The potential of losing his wife can jolt a man out of the fog but it has to be real. A shock and awe confrontation, that includes exposing to family, parents, friends, and most importantly the OBS is what's going to be needed in your case.


----------



## jlg07 (Feb 24, 2017)

To find out information, get a PI and have them do the work -- they should be able to get it fairly quickly/cheaply (you have HER phone number, yes?). They could also investigate when they ARE together.

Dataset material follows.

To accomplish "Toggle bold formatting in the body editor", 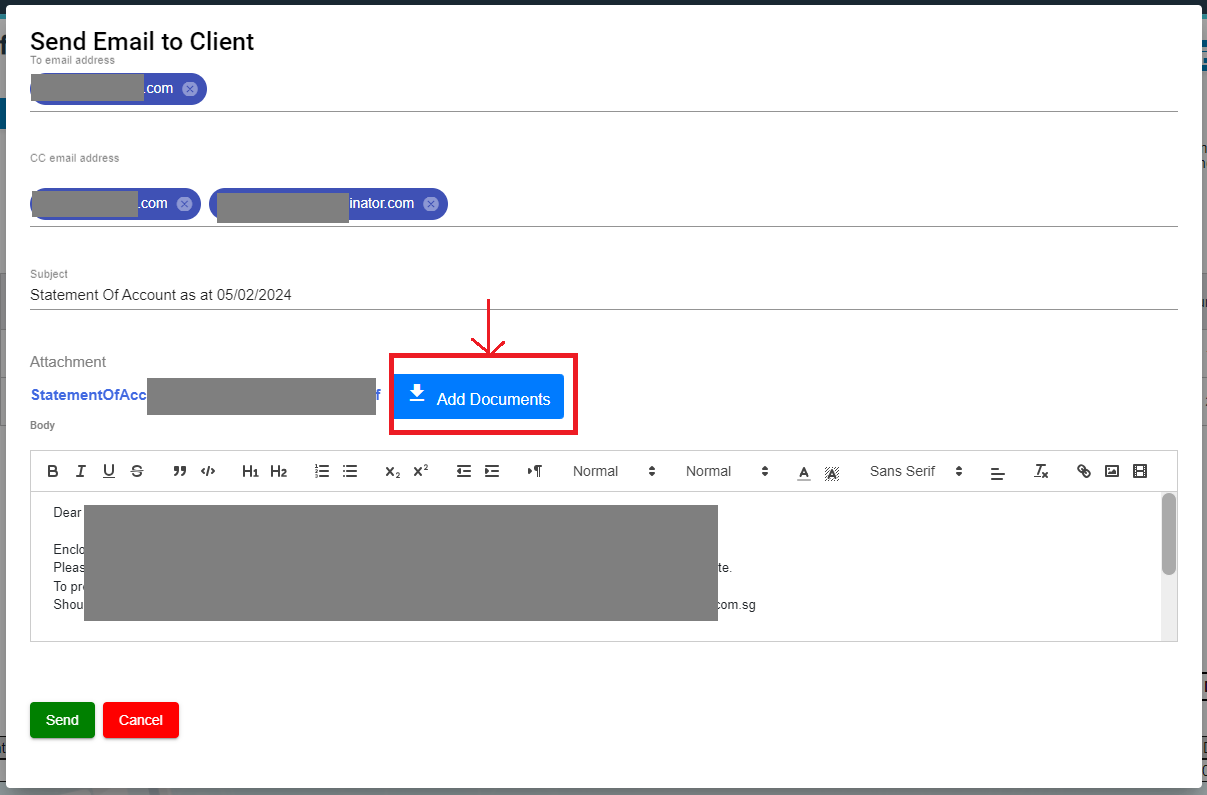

Your husband is given you the typical cheater speak--- YOU are controlling, YOU are the one at fault, YOU are the one being insane/jealous. Re-writing and gaslighting. He has threatened to leave -- good. Tell him to get out. FIRST get to a lawyer, know your rights/finances/custody/etc.. Then drop the bomb on him. YOU should be his best friend, NOT another woman. If he won't choose YOU over her, you already know your answer.

Very sorry you are going through this.


----------



## Shortdrive (Dec 7, 2018)

Could be OW young child needs to be DNA tested. It could explain a lot.


----------



## Rubix Cubed (Feb 21, 2016)

Mr.Married said:


> I can tell you quit smoking......


Naahh, Being "REAL" is S.O.P. for @She'sStillGotIt . No coddling or rainbow skittle covered bull**** lines from her.
If she quit smoking there'd be flames and lightning bolts coming out of your monitor and you'd probably be in an ambulance.


----------



## rmcpc1965 (Apr 4, 2019)

removing posts


----------



## TDSC60 (Dec 8, 2011)

How much time is he spending on the phone with her per day? week? month?

Is it voice only? Texting? Both? If they are texting, have you been able to check his phone to see the texts?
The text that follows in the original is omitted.